Despite a determined effort to try to keep it together, sometimes I simply cannot stop crying or keep that mask on tight. Other times, it means that I am quiet. People don’t realize that being quiet does not mean I am negative, or aloof, or trying to be rude. It means that I am sad. I am inside myself with a brain buzzing and trying to keep that straight face mask on.  The response to being quiet is sometimes so harsh that we, the introverted, stigmatized or disenfranchised, isolate even further.  When there is so much pain, self doubt, and fear in our own heads, why would we share it with someone and give them the power to exact more sadness and control?

For all of the feelings that I have, and take in despite trying not to, there is still a spark inside of me that wants to protect me and say I am a good person, kind, and try to care for others despite how they treat me.  It is incredible to think that with all the bad feelings, there is a spark of an ego, a self that wants to defend itself and be heard.  Knowing you have the ability to hurt someone who is damaged in some way, and using it, merely seems cruel to me.  I cannot respect the ability to hurt someone else to raise yourself up.  Reach down and lift someone else up, share a kindness, offer a small smile, even if for a moment.
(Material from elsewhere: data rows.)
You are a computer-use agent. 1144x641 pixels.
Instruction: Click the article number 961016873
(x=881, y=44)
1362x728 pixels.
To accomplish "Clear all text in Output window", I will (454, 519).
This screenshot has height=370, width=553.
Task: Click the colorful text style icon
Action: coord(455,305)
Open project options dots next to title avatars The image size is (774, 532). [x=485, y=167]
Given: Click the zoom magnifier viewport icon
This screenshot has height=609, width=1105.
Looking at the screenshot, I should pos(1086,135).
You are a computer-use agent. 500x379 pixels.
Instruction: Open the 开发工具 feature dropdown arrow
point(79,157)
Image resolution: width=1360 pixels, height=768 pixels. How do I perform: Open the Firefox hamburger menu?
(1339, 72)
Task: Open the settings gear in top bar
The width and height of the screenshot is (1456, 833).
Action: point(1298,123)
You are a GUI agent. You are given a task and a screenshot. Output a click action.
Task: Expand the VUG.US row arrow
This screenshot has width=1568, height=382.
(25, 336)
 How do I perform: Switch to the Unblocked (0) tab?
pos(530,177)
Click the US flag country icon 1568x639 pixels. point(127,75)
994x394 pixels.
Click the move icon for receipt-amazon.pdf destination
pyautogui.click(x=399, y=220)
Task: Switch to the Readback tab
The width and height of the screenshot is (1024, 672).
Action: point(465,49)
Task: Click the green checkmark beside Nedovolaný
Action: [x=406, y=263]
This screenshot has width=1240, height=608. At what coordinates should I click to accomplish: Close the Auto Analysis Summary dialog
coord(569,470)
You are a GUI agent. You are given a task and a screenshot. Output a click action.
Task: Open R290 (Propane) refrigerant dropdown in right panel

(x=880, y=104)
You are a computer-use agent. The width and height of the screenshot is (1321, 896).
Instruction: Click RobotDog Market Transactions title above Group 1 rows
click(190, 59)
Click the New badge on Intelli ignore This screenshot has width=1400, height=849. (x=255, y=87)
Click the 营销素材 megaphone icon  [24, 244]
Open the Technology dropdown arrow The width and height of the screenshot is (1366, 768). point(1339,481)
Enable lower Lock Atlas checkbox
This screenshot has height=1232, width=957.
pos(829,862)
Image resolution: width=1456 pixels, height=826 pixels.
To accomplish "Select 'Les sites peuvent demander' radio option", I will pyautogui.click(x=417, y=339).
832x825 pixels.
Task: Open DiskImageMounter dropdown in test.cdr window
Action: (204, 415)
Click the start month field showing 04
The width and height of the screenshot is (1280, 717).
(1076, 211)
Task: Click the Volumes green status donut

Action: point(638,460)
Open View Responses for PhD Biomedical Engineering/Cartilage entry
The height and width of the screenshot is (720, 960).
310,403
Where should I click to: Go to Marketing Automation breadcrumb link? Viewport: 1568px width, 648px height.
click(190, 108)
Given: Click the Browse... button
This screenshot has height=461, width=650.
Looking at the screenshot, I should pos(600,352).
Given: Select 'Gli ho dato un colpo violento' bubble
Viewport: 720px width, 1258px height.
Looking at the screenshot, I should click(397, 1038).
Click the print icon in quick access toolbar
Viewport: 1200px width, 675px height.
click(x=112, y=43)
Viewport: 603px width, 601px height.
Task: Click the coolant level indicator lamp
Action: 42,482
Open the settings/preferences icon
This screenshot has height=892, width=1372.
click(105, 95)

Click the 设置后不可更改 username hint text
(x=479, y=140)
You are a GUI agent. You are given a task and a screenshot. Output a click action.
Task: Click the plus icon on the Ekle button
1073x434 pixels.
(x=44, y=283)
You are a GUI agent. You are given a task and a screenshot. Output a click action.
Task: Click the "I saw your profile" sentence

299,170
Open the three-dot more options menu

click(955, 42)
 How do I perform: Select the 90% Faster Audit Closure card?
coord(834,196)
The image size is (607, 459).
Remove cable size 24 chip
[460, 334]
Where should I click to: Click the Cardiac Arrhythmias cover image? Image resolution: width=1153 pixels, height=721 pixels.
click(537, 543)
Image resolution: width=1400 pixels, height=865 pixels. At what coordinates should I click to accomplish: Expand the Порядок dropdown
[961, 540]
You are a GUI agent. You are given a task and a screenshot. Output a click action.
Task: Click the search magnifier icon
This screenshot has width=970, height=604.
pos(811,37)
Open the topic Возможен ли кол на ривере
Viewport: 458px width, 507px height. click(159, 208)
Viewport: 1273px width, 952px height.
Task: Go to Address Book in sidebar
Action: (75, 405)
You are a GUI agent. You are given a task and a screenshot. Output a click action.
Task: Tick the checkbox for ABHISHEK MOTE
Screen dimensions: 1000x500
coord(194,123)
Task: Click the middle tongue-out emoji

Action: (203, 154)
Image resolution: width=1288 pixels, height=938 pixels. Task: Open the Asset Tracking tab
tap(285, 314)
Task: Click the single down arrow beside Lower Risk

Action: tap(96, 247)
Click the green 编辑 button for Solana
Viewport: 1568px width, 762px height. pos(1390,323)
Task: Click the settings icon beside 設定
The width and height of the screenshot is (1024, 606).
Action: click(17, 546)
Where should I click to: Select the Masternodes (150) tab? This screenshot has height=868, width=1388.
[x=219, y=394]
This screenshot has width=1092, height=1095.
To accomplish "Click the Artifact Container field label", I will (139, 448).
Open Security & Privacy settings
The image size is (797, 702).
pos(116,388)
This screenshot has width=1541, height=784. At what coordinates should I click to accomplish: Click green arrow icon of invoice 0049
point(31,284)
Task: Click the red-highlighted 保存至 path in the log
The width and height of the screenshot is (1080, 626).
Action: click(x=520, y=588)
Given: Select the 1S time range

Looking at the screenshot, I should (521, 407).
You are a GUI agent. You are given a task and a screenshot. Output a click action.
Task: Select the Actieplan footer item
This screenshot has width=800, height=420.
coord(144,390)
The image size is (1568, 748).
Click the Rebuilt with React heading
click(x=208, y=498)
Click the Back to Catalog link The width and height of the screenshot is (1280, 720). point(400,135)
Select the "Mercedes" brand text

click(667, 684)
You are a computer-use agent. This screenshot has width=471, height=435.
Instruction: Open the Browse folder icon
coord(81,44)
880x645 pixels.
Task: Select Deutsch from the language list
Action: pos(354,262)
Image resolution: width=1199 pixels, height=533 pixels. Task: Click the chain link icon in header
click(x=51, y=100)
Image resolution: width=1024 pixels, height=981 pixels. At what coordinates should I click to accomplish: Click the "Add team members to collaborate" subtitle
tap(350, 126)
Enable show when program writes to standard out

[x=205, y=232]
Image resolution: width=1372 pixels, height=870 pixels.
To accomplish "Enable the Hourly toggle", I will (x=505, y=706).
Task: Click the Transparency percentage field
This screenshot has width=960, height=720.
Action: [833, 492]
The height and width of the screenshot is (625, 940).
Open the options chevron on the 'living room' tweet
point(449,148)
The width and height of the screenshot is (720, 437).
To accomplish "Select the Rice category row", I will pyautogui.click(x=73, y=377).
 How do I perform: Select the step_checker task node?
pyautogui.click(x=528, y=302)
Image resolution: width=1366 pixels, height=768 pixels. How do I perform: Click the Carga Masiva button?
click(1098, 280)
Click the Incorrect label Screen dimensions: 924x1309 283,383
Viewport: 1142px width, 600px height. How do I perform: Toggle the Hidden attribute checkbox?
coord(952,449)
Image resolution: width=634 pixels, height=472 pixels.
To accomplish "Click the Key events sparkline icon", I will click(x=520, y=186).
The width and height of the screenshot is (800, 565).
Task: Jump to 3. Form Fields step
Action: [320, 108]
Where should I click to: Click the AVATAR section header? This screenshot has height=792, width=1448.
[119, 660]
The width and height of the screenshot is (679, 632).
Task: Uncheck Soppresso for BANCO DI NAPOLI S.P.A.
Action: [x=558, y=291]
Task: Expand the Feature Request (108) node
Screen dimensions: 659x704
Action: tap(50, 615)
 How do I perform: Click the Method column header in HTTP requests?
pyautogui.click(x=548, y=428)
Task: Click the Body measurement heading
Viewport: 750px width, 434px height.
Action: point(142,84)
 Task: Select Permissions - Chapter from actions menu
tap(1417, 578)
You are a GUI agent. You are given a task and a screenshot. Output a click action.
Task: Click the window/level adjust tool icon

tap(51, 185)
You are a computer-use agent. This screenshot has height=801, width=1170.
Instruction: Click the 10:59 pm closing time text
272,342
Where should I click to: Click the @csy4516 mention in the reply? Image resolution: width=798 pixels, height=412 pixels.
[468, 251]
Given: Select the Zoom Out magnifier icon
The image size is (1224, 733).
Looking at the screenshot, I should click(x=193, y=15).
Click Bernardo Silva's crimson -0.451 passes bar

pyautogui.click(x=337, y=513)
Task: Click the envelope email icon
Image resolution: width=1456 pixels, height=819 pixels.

The pain still remains, the sadness and the circumstances don’t easily go away or are completely unavoidable. But that fleeting moment of happiness, when someone enters your circle of enclosure, and offers a minute respite from the pain, is the most meaningful and means more than you can know.  It is an effort to move forward and to create something positive in the depths of sorrow.  It means that we are no longer alone and locked in our brains. Our quiet is shared and leaves a brief peace that we are cared for, we have value, and still try to seek our way out of the pain. There is nothing negative about that.